Onstage at Hartford Stage in the Goodale Brothers’ adaptation, Jeeves & Wooster in Perfect Nonsense, directed, as it was in London, by Sean Foley, the duo are indelibly enacted by Arnie Burton and Chandler Williams, respectively. And wonderful they are in the roles.
The conceit of the Goodale Brothers’ stage show is that Bertie has decided to make a play of the tangled story of the cow-creamer—as a one-man show. He soon realizes he’s helpless to tell the story much less dramatize it without Jeeves, who abruptly turns up and also enlists fellow servant Seppings (Eddie Korbich) to flesh out the cast. This means that all the subsidiary roles are played by Burton and Korbich, and that the staging of the varied elements of the story—involving several locations—involves a comic and inventive handling of the illusions of theater. And that means much credit is due Alice Power who handles both Scenic Design and Costume Design (indeed, they are inextricably entwined).
A fireplace is wheeled into place to indicate Wooster’s digs, then, when it becomes a room at the club, a different painting is cranked into place. The entrances and exits are as amusing as anything, involving every possible variety, from graceful to rushed to incorrectly costumed. A recurring gag is that the villain of the piece, a fascist named Strode (patterned on Oswald Mosley, Britain’s leader of the blackshirts--here, blackshorts, a boy’s club) increases in height each time he appears. Played by Korbich as a pint-size dictator, Strode becomes more preposterous with each new appearance—until he is both set and costume. Other characters, such as the newt-enthusiast Gussie Fink-Nottle (Burton), are memorably enacted as well, and there’s much fun with coming in and out of a bedroom by door and window, and, my favorite, a scene in an old roadster with Korbich enacting a man observed in passing. The gags are nonstop.

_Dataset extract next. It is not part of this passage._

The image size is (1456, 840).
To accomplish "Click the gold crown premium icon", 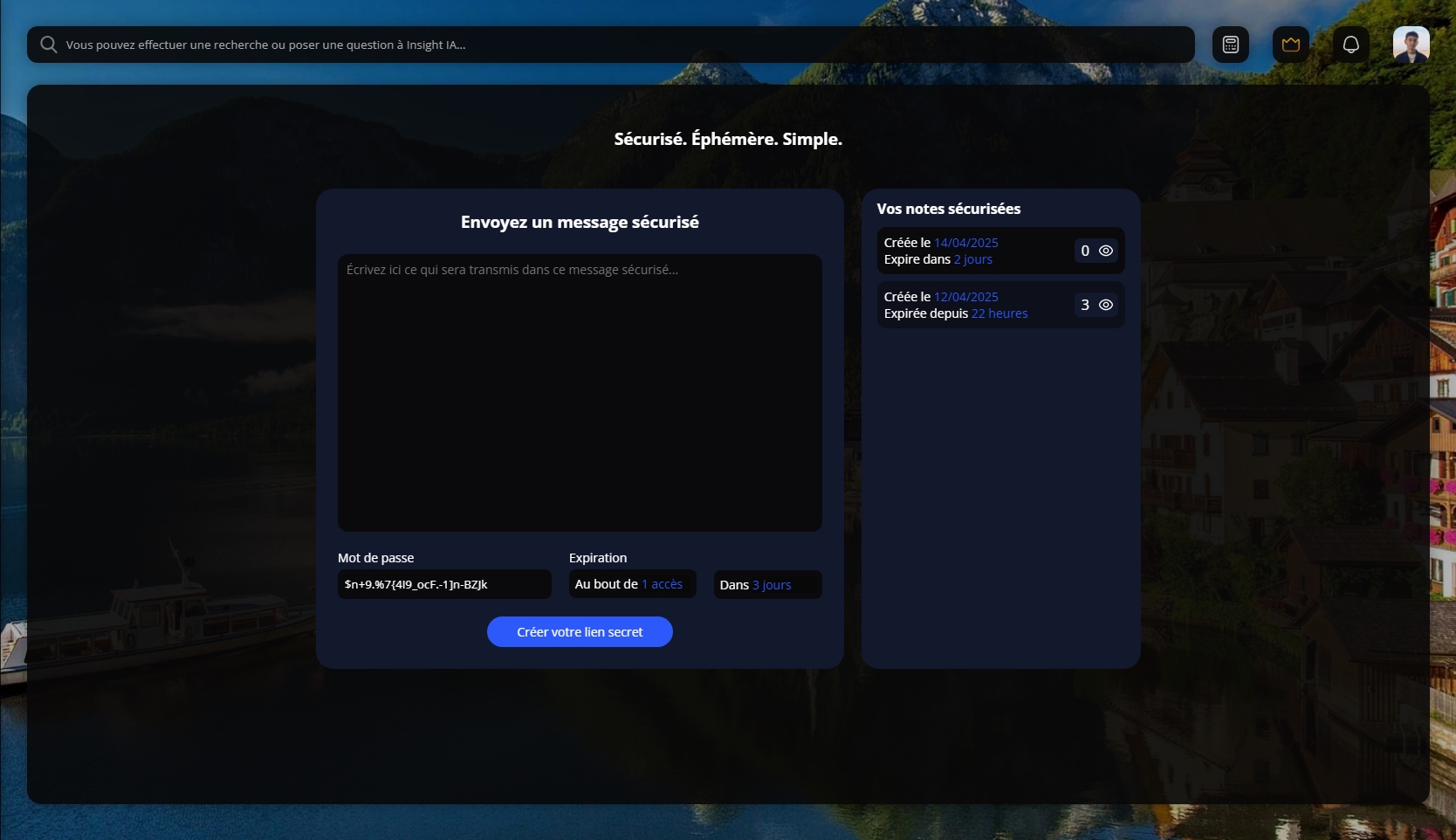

Unfortunately, there is also plot aplenty as the play combines elements from two separate tales in The Code of the Woosters, the one involving a cow-creamer, which Bertie’s Aunt Dahlia (Korbich) wants Bertie to “sneer at” to bring down the price, that then falls into the hands of Sir Watkyn Bassett (Burton), a rival collector, and must be pinched, and the other involving a dinner party and Fink-Nottle’s book of notes on Strode and Watkyn-Bassett. The plotting, ingenious as it may be, would seem much ado about little were it not for the diverting techniques of impromptu staging at which the cast is amazingly and breathlessly adroit. If you do want to settle in to follow the path of such MacGuffins as the cow-creamer, the notebook, and a policeman’s helmet you will find yourself checked at every turn by the outrageous and highly professional mocking of amateur theatricals.

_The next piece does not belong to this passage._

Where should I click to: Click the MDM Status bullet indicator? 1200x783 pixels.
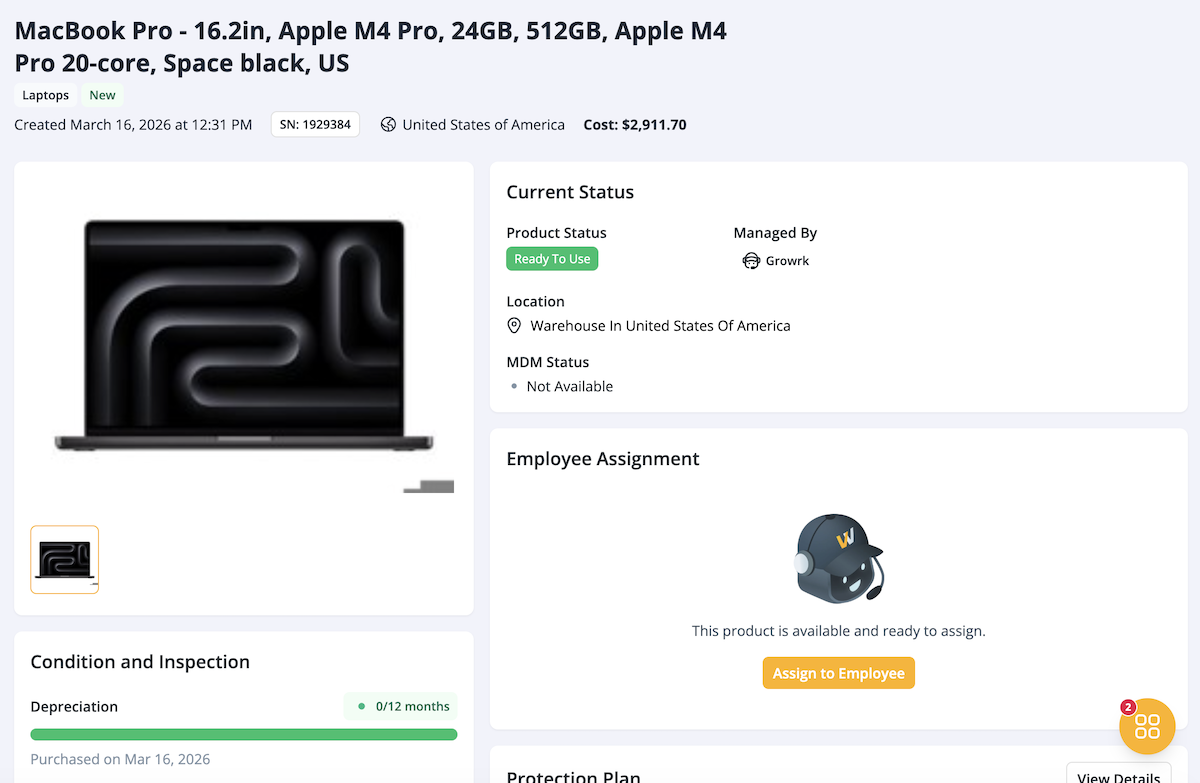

When all’s said, I have to say that what I liked best was Chandler’s forthrightly clueless and feckless Bertie Wooster. His appeals to the audience have the brash charm of someone who knows you can’t possibly think too ill of him—privilege, m’boy. Wooster opens Act 2 sitting in a bubble bath and Chandler renders charmingly the sangfroid of someone able to field the impertinence of several hundred prying eyes suddenly present in his bathroom. His Wooster is always the life of the party and very much the guiding spirit of his “one-man show.”

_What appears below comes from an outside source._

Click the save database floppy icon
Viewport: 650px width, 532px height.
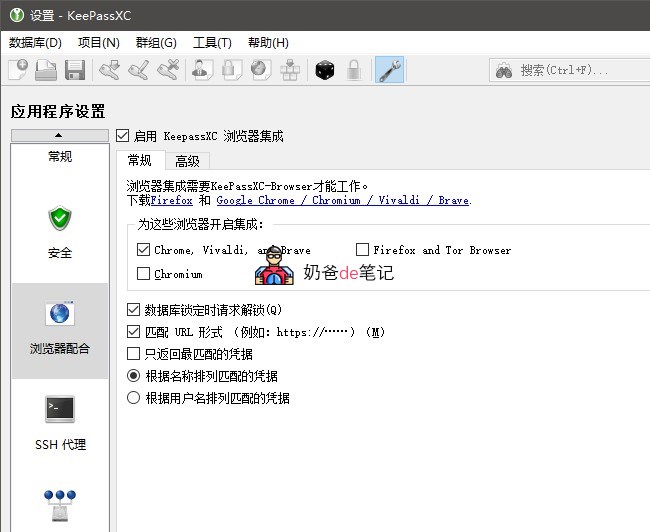(74, 70)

The other great asset is Burton’s Jeeves. No doubt we’ve all seen some version of the stiff-upper-lip of the indefatigable English valet, but Jeeves is more—he’s apt to be psychic about what’s to come, encyclopedic about what has occurred, and never the least bit ruffled even when having to climb in or out windows. It’s all part of serving perfectly, with only the differing amounts of dryness in his tone to let us know his view of the situation.
That said, I wish there were more of the two titular characters interacting, which is really the heart of the thing. I am aware of how readily the Brits must guffaw at males in female wigs and feminine trappings affecting a falsetto—Monty Python did it, Benny Hill did it, and no doubt countless others—but such humor strikes me as a sepia-toned invocation of those glory days when theater was a boys only affair, letting us smirk at the drollery of the masquerade. Granted, a joke isn’t dated if it still makes an audience laugh, and Kobich’s fun with Aunt Dahlia, and Burton’s with Madeline Bassett, an ingenue of the old school, add their charms to the proceedings as well.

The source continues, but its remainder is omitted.